Now we have a combination of individual and household-level data. We can use this information to explore how individual and household-level information explain outcomes of interest. For example, let’s imagine we want to see how the mental health of individuals (measured by “a_sf12mcs” from the individual-level data) differs for those with children in the household (measured by “a_nkids_dv” from the household-level data). We can do this by grouping the data by whether they have children and then calculating the average mental health score for each group.

a_ind_hh |>
  group_by(a_nkids_dv > 0) |>
  summarise(mean_sf12mcs = mean(a_sf12mcs, na.rm = T),
            n = n())

## # A tibble: 2 × 3
##   `a_nkids_dv > 0` mean_sf12mcs     n
##   <lgl>                   <dbl> <int>
## 1 FALSE                    50.8 32968
## 2 TRUE                     49.8 18026

In this case, it appears that people who have children in the household have lower mental health on average. This is just an example, but it shows how we can use the merged data to explore interesting research questions.

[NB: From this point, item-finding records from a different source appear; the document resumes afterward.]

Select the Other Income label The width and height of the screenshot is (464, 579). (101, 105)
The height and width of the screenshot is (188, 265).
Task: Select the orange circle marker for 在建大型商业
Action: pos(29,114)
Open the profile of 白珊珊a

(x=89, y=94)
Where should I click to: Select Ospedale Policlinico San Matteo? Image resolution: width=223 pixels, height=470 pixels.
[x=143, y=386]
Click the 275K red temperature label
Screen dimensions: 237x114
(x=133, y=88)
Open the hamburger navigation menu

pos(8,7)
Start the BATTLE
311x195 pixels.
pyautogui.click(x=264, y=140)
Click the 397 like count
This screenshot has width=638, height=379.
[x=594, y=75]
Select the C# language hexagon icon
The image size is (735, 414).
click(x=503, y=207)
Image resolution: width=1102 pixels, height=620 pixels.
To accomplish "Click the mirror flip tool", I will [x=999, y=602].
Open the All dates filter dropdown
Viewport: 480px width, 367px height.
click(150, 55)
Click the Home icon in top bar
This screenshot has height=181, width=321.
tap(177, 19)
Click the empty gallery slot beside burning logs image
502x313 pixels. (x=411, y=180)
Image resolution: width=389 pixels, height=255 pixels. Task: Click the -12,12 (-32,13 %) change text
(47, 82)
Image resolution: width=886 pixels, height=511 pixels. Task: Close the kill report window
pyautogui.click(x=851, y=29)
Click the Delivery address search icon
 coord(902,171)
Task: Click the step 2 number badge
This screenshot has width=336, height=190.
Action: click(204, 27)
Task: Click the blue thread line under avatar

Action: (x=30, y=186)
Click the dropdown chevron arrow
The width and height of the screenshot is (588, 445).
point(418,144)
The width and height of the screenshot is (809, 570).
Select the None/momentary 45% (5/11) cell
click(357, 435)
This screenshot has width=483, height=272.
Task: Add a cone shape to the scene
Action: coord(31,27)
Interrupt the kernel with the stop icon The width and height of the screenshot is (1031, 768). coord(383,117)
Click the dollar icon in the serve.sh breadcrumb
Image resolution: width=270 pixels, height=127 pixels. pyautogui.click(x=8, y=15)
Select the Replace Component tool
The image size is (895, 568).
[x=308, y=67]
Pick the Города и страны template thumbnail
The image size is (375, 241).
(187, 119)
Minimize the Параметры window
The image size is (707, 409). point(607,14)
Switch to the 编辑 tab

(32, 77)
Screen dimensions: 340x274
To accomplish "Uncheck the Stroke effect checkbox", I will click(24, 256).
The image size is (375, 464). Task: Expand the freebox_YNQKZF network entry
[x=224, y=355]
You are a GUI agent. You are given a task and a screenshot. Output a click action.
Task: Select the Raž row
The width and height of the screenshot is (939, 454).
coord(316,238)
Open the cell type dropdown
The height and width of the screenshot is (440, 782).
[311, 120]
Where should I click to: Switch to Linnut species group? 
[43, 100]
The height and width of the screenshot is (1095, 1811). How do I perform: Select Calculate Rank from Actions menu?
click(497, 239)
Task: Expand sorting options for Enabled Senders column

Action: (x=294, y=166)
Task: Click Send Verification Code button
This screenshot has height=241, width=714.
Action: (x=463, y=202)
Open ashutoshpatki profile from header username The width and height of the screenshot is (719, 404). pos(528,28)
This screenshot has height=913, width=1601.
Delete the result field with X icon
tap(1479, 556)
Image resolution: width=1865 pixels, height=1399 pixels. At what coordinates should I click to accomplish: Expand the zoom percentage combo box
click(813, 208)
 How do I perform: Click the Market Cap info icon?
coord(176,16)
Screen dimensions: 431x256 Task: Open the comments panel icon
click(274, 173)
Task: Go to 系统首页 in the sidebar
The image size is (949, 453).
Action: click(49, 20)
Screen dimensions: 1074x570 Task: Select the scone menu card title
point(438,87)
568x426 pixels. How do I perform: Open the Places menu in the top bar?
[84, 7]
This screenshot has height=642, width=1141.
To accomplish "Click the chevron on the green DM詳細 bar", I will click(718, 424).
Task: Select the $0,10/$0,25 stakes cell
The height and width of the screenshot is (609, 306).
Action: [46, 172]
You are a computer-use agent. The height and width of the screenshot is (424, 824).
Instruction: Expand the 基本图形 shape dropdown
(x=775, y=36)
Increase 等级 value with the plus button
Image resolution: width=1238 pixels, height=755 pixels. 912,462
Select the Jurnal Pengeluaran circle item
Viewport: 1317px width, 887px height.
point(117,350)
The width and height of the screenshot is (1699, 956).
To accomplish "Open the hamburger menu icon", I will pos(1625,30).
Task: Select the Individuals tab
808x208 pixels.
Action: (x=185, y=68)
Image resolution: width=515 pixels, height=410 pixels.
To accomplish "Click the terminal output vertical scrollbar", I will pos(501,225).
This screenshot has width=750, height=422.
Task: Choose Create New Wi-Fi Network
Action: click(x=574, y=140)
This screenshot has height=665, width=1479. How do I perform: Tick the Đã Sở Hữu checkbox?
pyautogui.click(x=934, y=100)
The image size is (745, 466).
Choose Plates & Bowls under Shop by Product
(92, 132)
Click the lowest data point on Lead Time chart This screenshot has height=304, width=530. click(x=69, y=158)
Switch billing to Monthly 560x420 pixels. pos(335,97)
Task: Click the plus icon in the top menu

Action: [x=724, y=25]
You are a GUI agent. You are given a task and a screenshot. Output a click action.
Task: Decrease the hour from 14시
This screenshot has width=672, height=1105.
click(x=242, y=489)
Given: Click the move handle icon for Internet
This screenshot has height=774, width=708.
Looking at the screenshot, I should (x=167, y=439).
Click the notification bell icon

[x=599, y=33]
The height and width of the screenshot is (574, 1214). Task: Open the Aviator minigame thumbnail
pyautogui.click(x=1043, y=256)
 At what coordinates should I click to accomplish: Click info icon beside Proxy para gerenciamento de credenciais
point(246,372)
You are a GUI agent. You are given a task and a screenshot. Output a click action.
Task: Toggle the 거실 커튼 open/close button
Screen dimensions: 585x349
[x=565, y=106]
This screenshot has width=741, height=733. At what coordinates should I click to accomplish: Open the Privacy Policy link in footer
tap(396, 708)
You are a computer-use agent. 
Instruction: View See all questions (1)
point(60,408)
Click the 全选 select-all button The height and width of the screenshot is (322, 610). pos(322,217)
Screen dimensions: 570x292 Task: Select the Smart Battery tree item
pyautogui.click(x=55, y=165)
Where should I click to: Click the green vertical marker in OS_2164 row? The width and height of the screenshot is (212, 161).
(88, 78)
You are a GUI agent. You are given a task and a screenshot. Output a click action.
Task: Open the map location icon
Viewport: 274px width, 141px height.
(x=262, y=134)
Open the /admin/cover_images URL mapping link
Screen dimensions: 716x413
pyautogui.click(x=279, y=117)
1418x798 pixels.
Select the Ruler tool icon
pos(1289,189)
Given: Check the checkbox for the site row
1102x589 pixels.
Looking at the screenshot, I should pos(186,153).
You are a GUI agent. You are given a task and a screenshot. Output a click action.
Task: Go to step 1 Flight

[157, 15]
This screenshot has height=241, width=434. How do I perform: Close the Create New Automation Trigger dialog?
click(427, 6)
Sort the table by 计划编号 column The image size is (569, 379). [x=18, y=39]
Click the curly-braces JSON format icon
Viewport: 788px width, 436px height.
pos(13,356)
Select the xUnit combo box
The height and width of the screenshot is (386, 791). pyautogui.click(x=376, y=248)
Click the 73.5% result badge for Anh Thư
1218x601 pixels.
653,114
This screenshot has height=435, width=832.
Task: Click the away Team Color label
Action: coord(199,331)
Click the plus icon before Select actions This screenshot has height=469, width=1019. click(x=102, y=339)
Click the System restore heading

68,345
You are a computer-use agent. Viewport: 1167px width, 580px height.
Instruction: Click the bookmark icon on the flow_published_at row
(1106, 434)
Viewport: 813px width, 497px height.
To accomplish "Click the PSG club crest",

Merge data scenario 2: add info to youth data from household and adult

In addition to the individual-level interview, Understanding Society also collects data from those aged 10 to 15 in the household. This is stored in the file called “youth”.

When analysing this kind of data, we might want to explore how context, such as the household, influenced the outcomes of interest for the youth. We could get this kind of information in two ways.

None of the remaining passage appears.